» **Goal of the exercise**
Retype, without pictures, the line holding "You are a GUI" and each line below it through the final line.

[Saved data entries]
====

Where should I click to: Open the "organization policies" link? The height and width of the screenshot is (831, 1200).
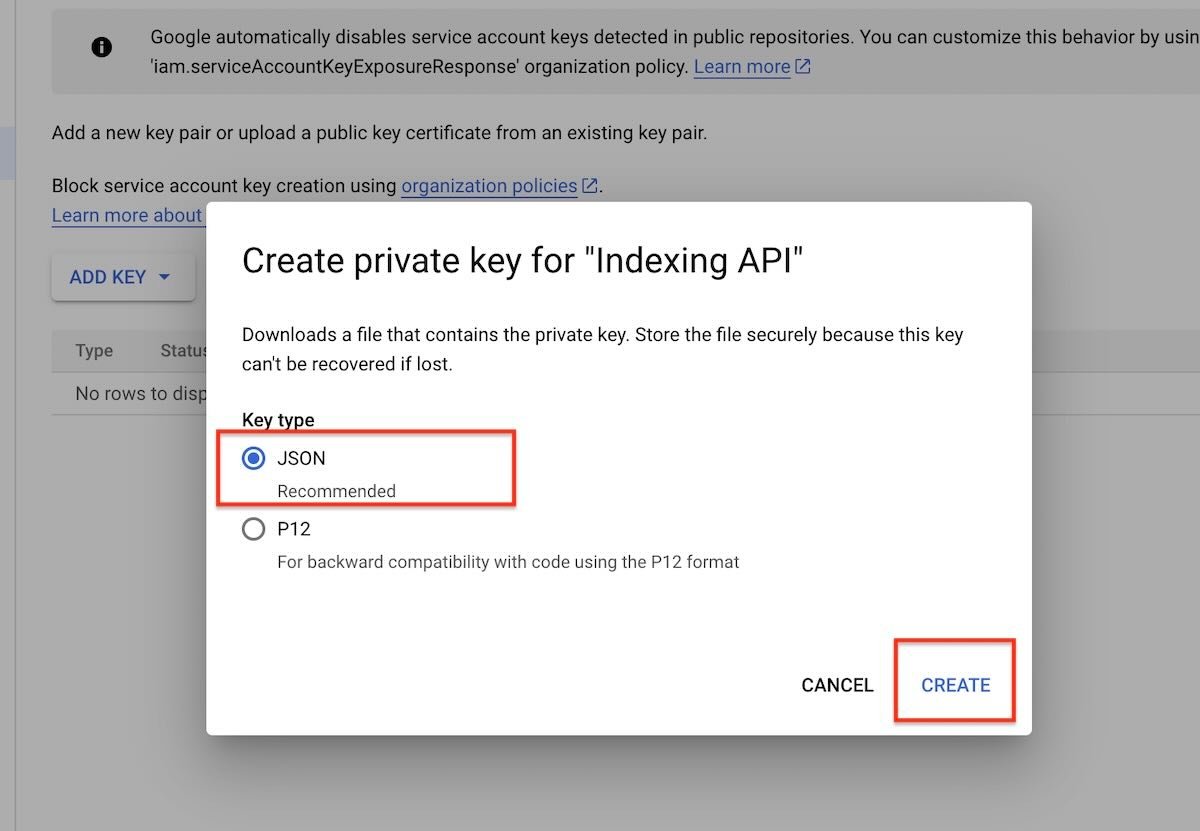click(x=489, y=186)
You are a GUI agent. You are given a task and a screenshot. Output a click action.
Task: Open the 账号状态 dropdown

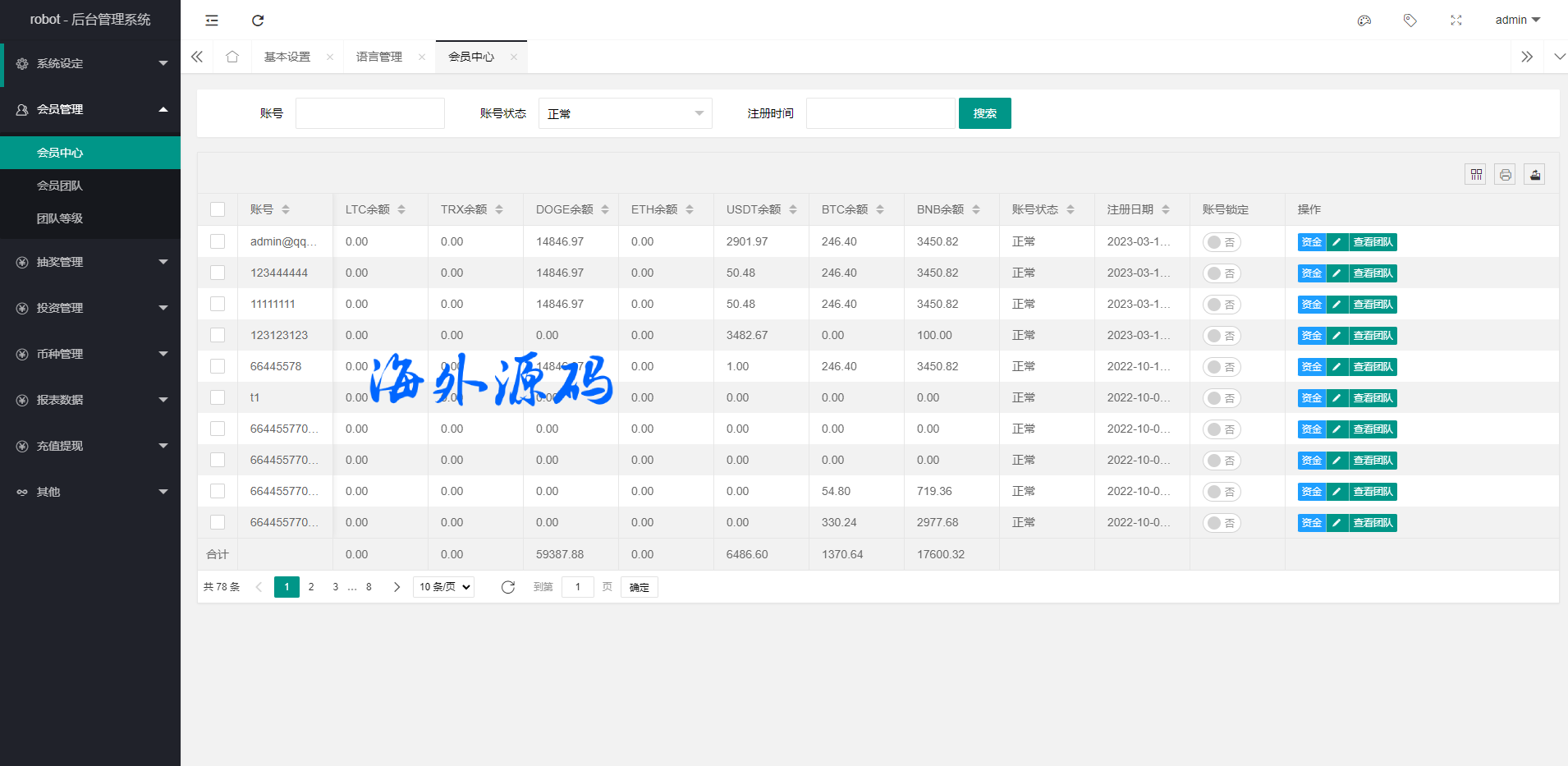(625, 113)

====

» **Solution to this problem**
You are a GUI agent. You are given a task and a screenshot. Output a click action.
Task: Open the 账号状态 dropdown

(625, 113)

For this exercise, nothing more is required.